592 notes · View notes
Text
Being aro with a romantic crush fucking rules. When I’m not stressing over what exactly romance is and all, I’m just kinda. Floating along on the Romancey Feelings. Or I completely forget about them altogether (though that…might just be The ADHDs at work) and we’re nothing less and nothing more than bffs. I get the best of both worlds–the light, fluttery Romancey Feelings and the more grounded Platonic Feelings. And a lot of the time, they mix into something truly incredible that’s honestly really really hard to put into words.
The best part, though? I don’t feel entitled to anything but Her friendship. Allow me to explain. In the course of figuring out what it means to Be Aromantic, I’ve unlearned the idea that anyone can force attraction of any kind to anyone. Of course it applies to me and other aros, obviously, but it applies to allos as well (i.e. gay men can’t force romantic/sexual attraction to women, lesbian women can’t force romantic/sexual attraction to men, and m-spec people in general can’t force attraction to people they aren’t attracted to for whatever reason). Therefore, if I cannot be expected to force attraction to anyone, regardless of their personal qualities, how can I expect anyone else to force an attraction of any sort to me?

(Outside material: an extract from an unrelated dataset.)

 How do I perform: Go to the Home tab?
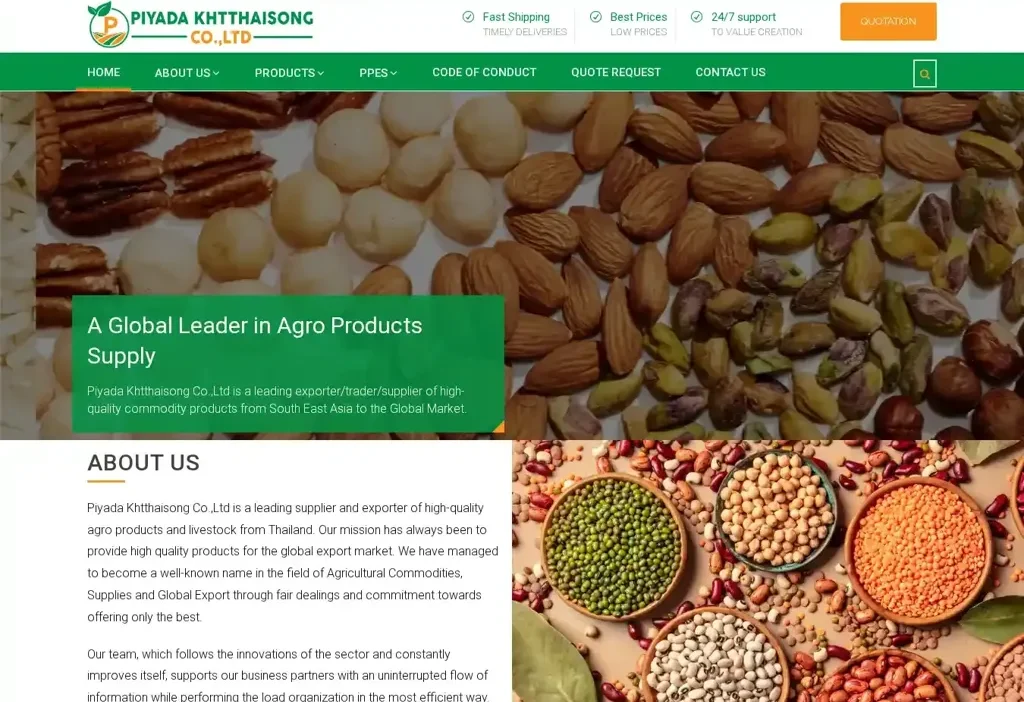coord(104,72)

I like Her. I am attracted to Her. That does not mean She has to reciprocate. That also means that if I get genuinely butthurt cuz She doesn’t like me back, I’m high key an insufferable hypocrite.
Honestly, this mindset is the result of the simultaneous deemphasis on Romancey Feelings and the aforementioned understanding that nobody can control attraction. And that mindset (the one I cultivated after spending two years in the aro community) feels much healthier and much more respectful than the mainstream “oh they don’t like me back, boohoohoo, woe is me, why am I not enough” bullshit. That comes across as really really whiny and guilt-trippy, like people think if they throw a big enough pity party the Object of their Affections will relent and be all “fine I’ll date you” (this is literally the logic that Nice GuysTM use to harass people into dating them). Tldr: allos would probably be a lot better off if they talked to aros more and actually made an effort to understand where we’re coming from.